Categories: Technology

Apple Loses AI Exec to Meta: Siri AI Battle Heats Up

Apple Loses AI Exec to Meta: Siri AI Battle Heats Up

Apple loses another AI executive to Meta as talent churn hits AI push

In a move that underscores the intense competition for AI talent, Apple has again seen a key leader depart for Meta. Ke Yang, the Apple executive charged with steering the iPhone maker’s AI-driven web search efforts, is reportedly heading to Meta, according to a Bloomberg report. Yang’s exit adds to a growing list of departures from Apple’s AI and machine learning (AIML) group, a trend that has caught the attention of analysts and rivals alike as the company ramps up its work on a major Siri revamp set for March.

The latest switch follows Rouming Pang, Apple’s former head of AI models, who left for Meta earlier this year. Roughly a dozen members of Apple’s AIML team have departed in recent months, with some among them joining Meta’s newly formed Superintelligence Labs. The human capital shift comes at a delicate time for Apple, which has positioned AI as a strategic pillar for its future products and services.

What Yang’s move means for Apple and the Siri revamp

Yang’s recent responsibilities included overseeing the Answers, Knowledge, and Information (AKI) team, a group tasked with enhancing Siri’s ability to retrieve information from the web. The goal is to give Siri a more competitive edge in the AI search landscape, where rivals such as OpenAI, Perplexity, and Google are investing heavily in real-time data access and natural language capabilities. Bloomberg’s report suggests that Yang’s departure could complicate Apple’s timeline for the March Siri refresh, which has been pitched as a major upgrade to how the assistant integrates web data and personal information for complex tasks.

With the AI talent pool tightening, Apple is contending with a broader industry pattern: top AI engineers and researchers frequently move between Big Tech firms in search of ambitious projects, higher compensation, or greater autonomy. Meta, in particular, has been expanding its AI ambitions, funneling resources into products and labs designed to push the frontiers of conversational agents, enterprise AI tools, and more. The exits at Apple are a tangible sign of the fierce competition shaping the talent market in AI development today.

How this talent shift could affect Apple’s strategy

Apple’s strategy in AI and search hinges on a blend of on-device privacy, sophisticated data access, and seamless user experiences. The AKI team’s mandate—to enable Siri to pull information from the web—signals Apple’s intent to offer a more capable, real-time assistant that can answer questions with broader context. When leadership and high-caliber engineers depart, teams can experience knowledge gaps, slower iteration cycles, and a need to recruit and onboard replacements who share a similar strategic mindset.
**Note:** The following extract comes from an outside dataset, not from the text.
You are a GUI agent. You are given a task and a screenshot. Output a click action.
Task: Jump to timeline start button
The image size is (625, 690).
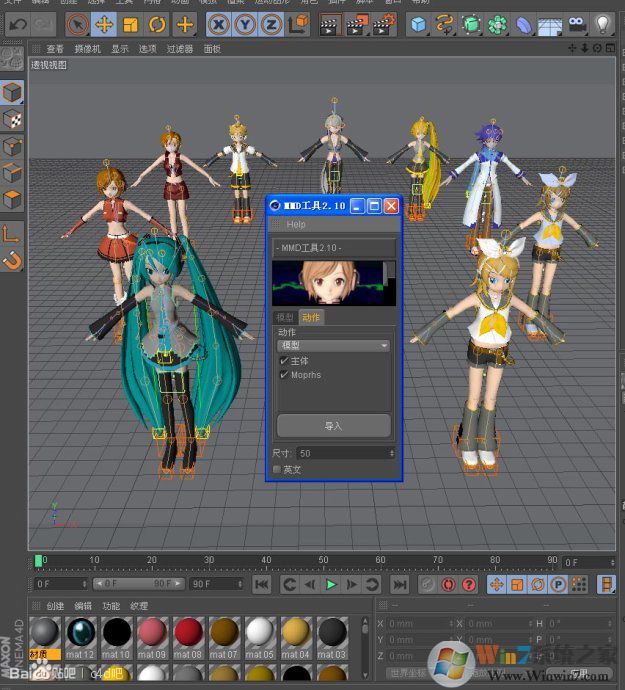click(262, 584)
From a market perspective, the Siri update is a visible signal of Apple’s attempt to compete with Google’s AI-powered search integration and with specialized AI startups pushing into consumer applications. Meta’s interest in broadening AI capabilities also implies a broader industry trend: conversational AI will increasingly intersect with search, personal data usage, and enterprise-grade AI tools. The question for Apple is whether it can retain a cohesive AI vision while navigating leadership changes and talent transitions.

What’s next for Apple, Meta, and the broader AI race

Bloomberg’s reporting that more AIML team members may depart in the coming months adds a layer of uncertainty to Apple’s near-term plans. The company may need to accelerate cross-team collaboration, offer compelling incentives to current researchers, or reallocate responsibilities to stabilize the AKI initiative as it approaches its intended March milestone. For Meta, the move reinforces its ambition to recruit top AI leadership from major tech players and to harness a pipeline of experienced engineers who can contribute to a variety of projects, from Superintelligence Labs to consumer AI experiences.

As the industry watches these talent dynamics, the broader AI landscape remains on a trajectory of rapid evolution. The competition isn’t only about who can build the slickest chatbot or most accurate web search; it’s about who can attract and retain the people who design, test, and deploy these systems responsibly and effectively. Apple’s ongoing challenge will be to maintain momentum on AI initiatives while navigating the headwinds of leadership turnover and the pressure to deliver a Siri revamp that resonates with users and stands up to rivals.

TechCrunch has reached out to Apple and Meta for comment on the leadership moves and the broader impact on their AI programs. In the meantime, the industry will be watching closely to see whether Apple can steady its AI ship in time for March and whether Meta can leverage this staffing shift to accelerate its own AI roadmap.